At an afternoon meeting, where this situation was discussed among a small group of management with the chief counsel present, the team had decided to minimize the hospital’s potential exposure and accept the surgeon’s offer. Roemer had been the sole dissenter, arguing that the hospital should acknowledge its mistakes, suffer the consequences of being accountable for its mistakes, and not give in to what he perceived was blackmail. The chief counsel had been neutral on the decision, although she did point out that in the event this doctor was hired by another hospital and was involved in a similar incident, the fact that HHHS failed to take appropriate action rather than covering it up could make HHHS potentially liable.    

Roemer was moving up the ladder in leadership of the Council of Hospital Public Relations Professionals, in line to become its next chair. The Council had an ethics code, which Roemer took seriously. Among the provisions of this code was an obligation to be accurate and truthful in representing the interests of one’s employer to the public, as well as an obligation to serve the public interest. In Roemer’s twelve years as information officer, he had never knowingly lied to the media or the public about a professional issue. He knew that this would be severely tested if anyone ever raised the issue of either the medical error cover-up or the agreement HHHS management had just agreed to make with the terminated surgeon.

Although the decision made at the meeting made Roemer uncomfortable, it certainly wasn’t the first time that decisions made at the highest levels of HHHS were inconsistent with his personal and professional values. However, he recognized that he was not the boss, and that overall, HHHS, despite some flaws, was operated in a manner to serve the public. And he never lied about anything, although he occasionally would tell a reporter that he was not free to comment on a particular situation.

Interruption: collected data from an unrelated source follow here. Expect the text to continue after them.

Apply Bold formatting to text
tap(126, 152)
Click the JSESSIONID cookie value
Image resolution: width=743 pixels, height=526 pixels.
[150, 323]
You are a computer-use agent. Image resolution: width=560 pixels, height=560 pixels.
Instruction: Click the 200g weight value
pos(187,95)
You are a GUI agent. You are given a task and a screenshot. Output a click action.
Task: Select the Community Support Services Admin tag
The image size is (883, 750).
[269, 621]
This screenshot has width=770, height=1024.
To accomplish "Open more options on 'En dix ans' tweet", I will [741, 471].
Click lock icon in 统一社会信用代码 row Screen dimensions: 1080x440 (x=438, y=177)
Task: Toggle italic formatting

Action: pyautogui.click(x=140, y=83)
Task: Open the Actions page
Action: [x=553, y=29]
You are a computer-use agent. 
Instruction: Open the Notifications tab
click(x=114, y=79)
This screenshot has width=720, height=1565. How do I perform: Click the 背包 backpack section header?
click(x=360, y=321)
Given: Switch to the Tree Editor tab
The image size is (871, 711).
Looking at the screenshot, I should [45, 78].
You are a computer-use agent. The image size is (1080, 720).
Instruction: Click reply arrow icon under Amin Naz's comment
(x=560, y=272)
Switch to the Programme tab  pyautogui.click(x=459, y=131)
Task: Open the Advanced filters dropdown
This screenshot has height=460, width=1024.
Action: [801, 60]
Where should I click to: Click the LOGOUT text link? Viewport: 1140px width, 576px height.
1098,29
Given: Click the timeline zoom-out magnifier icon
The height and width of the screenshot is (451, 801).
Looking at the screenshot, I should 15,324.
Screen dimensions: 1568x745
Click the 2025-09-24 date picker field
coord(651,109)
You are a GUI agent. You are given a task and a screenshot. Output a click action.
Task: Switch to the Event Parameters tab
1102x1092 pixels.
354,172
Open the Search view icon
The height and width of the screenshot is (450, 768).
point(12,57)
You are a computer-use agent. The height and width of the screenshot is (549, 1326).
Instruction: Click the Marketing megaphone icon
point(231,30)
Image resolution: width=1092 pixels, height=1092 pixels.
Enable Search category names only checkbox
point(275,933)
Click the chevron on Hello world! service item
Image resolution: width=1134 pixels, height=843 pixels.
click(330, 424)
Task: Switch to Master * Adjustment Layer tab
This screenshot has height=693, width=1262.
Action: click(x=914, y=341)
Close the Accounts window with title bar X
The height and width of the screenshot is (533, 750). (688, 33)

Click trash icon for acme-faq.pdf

With the TV paused, Roemer listened to the voice at the other end of the line.

“Hi, this is Steve Barton. I’m with the Associated Press in Atlanta, and I am working on a story for AP about HHHS. I’m calling with a couple questions. We are working on a story involving problems with the blood thinner Heparin, which had some problems relating to contamination, as well as overdosing. One of our sources referred us to your hospital, which apparently ran into a problem with heparin overdoses last year. While researching this, we came across a story of a surgeon from HHHS who was terminated today for attempting to operate on a patient while impaired with alcohol, and found out that there was some relationship between these two incidents, which we are not clear about. Can you clarify some of this for me? I understand that you were at the meeting today at HHHS where this was discussed….”

Discussion Questions:

1.    How should a public relations professional deal with any conflict between the principles of one’s professional ethics code and the exigencies required to represent the interests of one’s organization?

2.    Is Roemer obligated to talk to the reporter about the meeting? How should he respond?

3.    What boundaries should individuals have between their personal lives and professional lives?

4.    Is there anything unethical or otherwise inappropriate about HHHS having a Skybox for entertaining VIPs?

5.    Was the decision to agree to the terms of the surgeon appropriate? What other options did the management of HHHS have?

6.    If a staff member of a nonprofit is fired for misconduct, is it ethical not to take steps to inform any potential future employer of that staff member that the person has engaged in misconduct?

7.    Could the hospital management have had any other options other than firing the surgeon?

8.     Compare and contrast two very different types of charities that may be headquartered in the same neighborhood, such as a hospital and a food bank.